Stop distracting your customers and give them what they want.
I browse tons of websites, both for work and as a regular shopper, and I am never overly surprised by what I see but equally perplexed on some decisions made.
Here are a few recent observations of what I label as causing “Squirrel User Experiences”: experiences that cause the user to get distracted from their original intent.
Trending Searches in the Search Bar
Trending seems like a great idea, before someone searches and injects the top searches of others. But why? If someone is going to the search bar they are not going there to discover something completely new, they have the greatest intent of any shopper. Imagine someone is about to search for “jeans” and you inject trending searches. They see it and the squirrel moment starts. They click on the first one and off they go, but they want jeans and in the middle of their squirrel moment, the phone rings, the kid screams and they abandon.
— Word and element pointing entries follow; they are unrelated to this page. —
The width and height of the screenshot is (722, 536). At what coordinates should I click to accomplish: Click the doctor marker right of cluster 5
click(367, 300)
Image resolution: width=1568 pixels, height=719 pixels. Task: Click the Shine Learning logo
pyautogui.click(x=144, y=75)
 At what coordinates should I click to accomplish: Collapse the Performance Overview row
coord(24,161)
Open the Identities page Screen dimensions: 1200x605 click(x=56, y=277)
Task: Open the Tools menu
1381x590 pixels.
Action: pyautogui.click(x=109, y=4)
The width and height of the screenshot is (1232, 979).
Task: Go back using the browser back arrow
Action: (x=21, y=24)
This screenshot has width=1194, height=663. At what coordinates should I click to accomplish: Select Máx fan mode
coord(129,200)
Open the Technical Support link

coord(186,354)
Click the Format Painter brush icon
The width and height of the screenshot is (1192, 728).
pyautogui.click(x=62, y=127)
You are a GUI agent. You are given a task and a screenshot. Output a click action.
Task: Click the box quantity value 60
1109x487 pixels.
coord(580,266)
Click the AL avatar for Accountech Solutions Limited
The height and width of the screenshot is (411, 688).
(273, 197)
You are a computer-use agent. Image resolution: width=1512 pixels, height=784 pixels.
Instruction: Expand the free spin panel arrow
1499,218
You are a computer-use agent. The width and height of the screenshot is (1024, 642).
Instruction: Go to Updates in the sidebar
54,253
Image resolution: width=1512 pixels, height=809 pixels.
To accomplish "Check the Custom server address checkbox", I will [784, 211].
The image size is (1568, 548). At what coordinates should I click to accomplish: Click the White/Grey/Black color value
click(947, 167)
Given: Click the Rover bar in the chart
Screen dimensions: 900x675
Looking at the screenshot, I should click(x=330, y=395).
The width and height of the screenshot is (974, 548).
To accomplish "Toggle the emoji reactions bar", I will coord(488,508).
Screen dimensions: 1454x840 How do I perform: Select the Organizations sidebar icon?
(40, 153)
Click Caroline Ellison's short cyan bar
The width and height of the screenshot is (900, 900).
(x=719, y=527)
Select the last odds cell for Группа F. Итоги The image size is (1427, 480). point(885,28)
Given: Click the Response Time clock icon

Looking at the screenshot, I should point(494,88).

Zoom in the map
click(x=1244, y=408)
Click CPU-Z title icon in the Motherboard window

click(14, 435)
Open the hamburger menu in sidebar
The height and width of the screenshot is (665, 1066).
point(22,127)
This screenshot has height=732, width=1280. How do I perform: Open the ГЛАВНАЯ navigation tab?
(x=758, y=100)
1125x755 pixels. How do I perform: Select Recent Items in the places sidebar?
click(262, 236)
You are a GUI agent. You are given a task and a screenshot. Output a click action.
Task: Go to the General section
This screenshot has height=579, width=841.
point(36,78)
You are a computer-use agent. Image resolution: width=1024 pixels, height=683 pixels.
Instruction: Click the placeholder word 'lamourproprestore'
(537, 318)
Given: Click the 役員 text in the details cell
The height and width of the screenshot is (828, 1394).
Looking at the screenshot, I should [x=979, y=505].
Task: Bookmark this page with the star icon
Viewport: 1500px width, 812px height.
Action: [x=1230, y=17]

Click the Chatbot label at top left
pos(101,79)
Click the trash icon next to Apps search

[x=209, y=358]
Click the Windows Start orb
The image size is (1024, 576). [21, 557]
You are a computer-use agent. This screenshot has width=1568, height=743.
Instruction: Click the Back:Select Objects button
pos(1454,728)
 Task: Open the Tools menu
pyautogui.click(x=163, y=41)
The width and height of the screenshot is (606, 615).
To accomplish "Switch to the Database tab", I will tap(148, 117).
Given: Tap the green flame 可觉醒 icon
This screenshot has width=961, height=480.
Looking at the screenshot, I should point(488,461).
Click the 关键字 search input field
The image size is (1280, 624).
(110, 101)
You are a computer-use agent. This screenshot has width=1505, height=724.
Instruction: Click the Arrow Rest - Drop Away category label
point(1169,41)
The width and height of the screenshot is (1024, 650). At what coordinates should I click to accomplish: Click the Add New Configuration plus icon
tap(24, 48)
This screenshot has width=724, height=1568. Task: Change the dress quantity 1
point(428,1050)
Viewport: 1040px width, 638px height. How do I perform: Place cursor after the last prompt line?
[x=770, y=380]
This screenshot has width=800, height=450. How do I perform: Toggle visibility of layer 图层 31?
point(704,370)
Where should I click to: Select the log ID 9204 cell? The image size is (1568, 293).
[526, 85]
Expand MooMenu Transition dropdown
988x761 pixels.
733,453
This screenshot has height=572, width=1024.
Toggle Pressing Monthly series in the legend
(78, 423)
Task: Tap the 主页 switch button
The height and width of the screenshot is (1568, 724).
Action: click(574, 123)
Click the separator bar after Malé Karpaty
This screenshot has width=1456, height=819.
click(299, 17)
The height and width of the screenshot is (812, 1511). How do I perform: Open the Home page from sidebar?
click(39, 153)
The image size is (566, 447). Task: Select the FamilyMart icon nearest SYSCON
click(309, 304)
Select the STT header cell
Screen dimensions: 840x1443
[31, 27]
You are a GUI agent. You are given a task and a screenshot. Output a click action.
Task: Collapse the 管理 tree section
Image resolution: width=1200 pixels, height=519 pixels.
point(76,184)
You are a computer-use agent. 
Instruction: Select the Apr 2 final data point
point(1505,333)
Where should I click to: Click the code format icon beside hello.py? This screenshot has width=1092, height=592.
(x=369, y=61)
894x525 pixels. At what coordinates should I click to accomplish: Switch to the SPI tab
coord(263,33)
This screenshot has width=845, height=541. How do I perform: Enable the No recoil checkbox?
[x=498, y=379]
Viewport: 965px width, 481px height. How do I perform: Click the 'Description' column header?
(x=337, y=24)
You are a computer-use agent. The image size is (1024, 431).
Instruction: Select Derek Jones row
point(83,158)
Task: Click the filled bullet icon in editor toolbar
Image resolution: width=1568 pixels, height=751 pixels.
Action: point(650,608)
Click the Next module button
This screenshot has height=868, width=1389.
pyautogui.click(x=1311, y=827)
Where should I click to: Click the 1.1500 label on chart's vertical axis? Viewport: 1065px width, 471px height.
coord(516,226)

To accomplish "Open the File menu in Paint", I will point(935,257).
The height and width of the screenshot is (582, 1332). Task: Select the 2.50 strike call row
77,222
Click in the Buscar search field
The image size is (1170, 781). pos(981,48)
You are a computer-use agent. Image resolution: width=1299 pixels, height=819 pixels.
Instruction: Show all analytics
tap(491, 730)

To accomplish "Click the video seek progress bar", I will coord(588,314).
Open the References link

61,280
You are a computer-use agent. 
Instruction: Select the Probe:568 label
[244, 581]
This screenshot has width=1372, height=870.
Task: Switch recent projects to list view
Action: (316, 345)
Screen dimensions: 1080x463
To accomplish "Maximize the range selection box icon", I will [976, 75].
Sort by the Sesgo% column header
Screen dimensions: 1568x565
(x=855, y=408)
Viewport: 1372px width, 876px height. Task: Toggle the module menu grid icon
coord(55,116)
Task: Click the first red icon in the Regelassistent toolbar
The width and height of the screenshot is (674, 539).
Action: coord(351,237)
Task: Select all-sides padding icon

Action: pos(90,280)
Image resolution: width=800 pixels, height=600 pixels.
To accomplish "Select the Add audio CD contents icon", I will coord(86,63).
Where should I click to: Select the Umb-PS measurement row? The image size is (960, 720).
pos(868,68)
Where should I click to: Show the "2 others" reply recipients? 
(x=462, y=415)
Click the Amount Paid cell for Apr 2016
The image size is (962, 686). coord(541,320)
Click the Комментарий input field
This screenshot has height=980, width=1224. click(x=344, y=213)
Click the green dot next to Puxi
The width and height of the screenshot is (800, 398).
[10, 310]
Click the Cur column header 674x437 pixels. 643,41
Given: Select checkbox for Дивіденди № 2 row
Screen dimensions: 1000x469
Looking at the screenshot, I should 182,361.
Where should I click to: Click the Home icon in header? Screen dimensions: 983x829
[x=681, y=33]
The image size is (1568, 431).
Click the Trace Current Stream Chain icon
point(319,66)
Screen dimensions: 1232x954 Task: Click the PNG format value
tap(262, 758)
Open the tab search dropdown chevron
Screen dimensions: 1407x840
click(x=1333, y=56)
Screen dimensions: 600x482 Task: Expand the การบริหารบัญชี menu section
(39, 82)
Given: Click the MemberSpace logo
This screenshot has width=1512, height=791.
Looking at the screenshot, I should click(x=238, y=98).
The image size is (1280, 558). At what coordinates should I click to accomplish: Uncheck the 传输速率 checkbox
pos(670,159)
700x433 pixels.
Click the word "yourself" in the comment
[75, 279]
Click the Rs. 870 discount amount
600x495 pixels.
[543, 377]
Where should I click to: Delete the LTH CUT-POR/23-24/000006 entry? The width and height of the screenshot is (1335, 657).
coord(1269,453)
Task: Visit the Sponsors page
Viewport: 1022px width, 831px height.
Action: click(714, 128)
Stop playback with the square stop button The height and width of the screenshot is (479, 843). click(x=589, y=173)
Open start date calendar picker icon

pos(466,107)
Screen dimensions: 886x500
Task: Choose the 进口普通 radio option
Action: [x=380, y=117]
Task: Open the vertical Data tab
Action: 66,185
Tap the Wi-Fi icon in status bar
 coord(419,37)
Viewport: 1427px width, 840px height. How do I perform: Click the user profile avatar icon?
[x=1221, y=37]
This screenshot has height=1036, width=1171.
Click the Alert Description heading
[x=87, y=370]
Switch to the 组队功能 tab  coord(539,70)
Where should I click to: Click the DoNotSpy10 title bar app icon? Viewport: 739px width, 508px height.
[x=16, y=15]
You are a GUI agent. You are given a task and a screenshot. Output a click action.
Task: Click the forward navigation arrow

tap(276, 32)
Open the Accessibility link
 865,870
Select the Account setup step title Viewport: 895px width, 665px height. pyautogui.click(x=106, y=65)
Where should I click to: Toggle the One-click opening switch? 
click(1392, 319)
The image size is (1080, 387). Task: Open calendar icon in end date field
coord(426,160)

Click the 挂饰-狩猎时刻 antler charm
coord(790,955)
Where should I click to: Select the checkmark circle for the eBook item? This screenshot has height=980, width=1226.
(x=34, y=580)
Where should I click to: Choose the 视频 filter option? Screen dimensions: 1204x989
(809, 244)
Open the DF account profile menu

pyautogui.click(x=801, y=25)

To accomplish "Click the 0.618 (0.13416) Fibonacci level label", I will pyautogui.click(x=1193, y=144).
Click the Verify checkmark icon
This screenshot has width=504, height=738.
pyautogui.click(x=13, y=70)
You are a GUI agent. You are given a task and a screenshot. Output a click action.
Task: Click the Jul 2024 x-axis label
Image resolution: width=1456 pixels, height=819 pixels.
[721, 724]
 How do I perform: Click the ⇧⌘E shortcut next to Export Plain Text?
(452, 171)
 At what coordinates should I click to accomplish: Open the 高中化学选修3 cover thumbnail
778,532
This one is similar to trending searches, and rather than just autocompleting what the user is searching, sites want to display products and sometimes categories in the autocomplete box. Baymard studies have shown that this is too distracting to users and with 60% of traffic on a mobile device, it is a waste of time since those users will never see it. A ‘mobile first’ design principle should be followed. Not only is it cleaner, but it aligns the time to design to the value derived.
Injecting ads has always confused me. Injecting Google AdWords into a site generates revenue, but if you generate more revenue from serving ads and getting a ‘bounce’, your business is likely doomed. I have seen these injected above a search result product grid and even inside a grid.
This one is the most basic but all-to-often done wrong. If you want to provide a link for ‘more information’ on a product, or really anywhere, either launch a modal on top of the page so the user doesn’t leave or open the link in a new tab. You never want the user to actually leave your site. I know this sounds elementary, but just today I clicked on “shipping details” and was completely redirected to an FAQ page.
Amazon was the first to take the checkout lock-in. They originally had no path out of checkout and have softened it a bit, but directionally it was correct. Once someone enters the checkout, don’t distract them. Your goal should be fast from entering the checkout to reaching the confirmation page. I can assure you that a higher conversion rate will beat out trying to get a customer to click on a deal or special offer.
The goal should always be to have a great user experience and one that naturally invites someone to spend more and come back again. Short-sighted actions often are just distracting your users and causing more harm than any gain.